--- start of MATERIAL PROVIDED ---

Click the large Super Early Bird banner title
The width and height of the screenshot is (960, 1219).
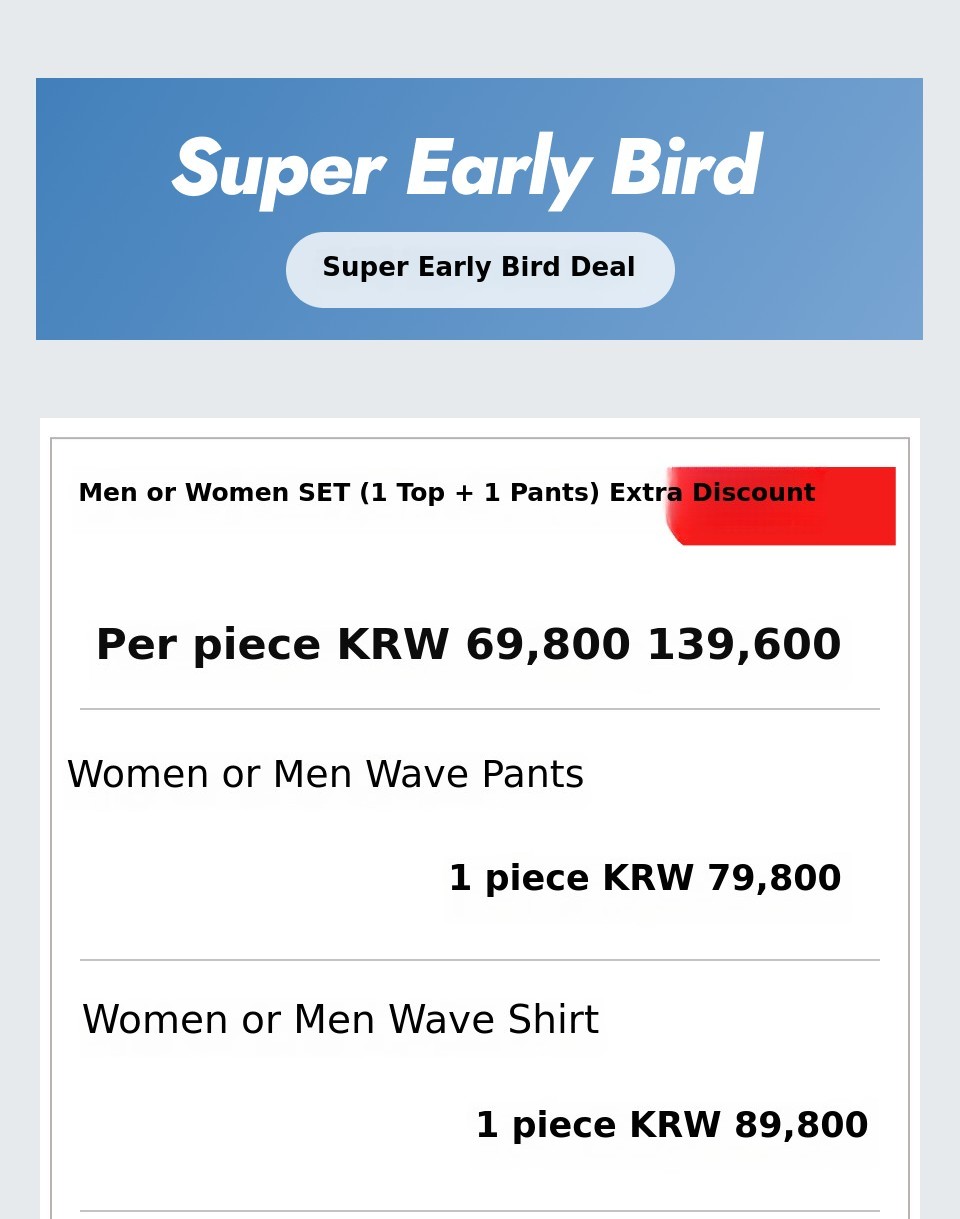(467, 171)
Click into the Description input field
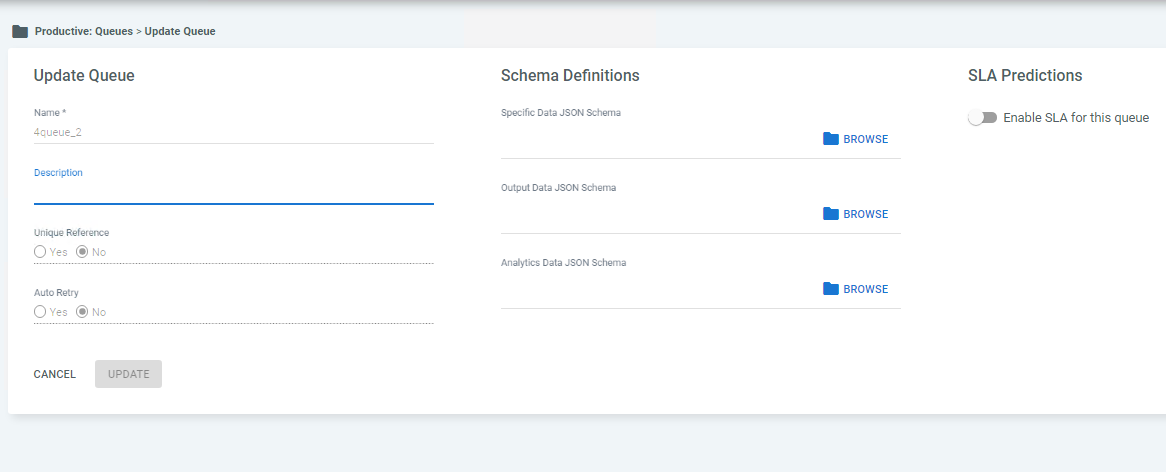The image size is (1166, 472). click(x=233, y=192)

--- end of MATERIAL PROVIDED ---

**TASK TO COMPLETE:**
Rewrite the data above with "input field" changed to "text box" and nothing else altered. Leave the pictures out.

**REPLY TO THE EXERCISE:**
Click the large Super Early Bird banner title
The width and height of the screenshot is (960, 1219).
(467, 171)
Click into the Description text box
The image size is (1166, 472). click(x=233, y=192)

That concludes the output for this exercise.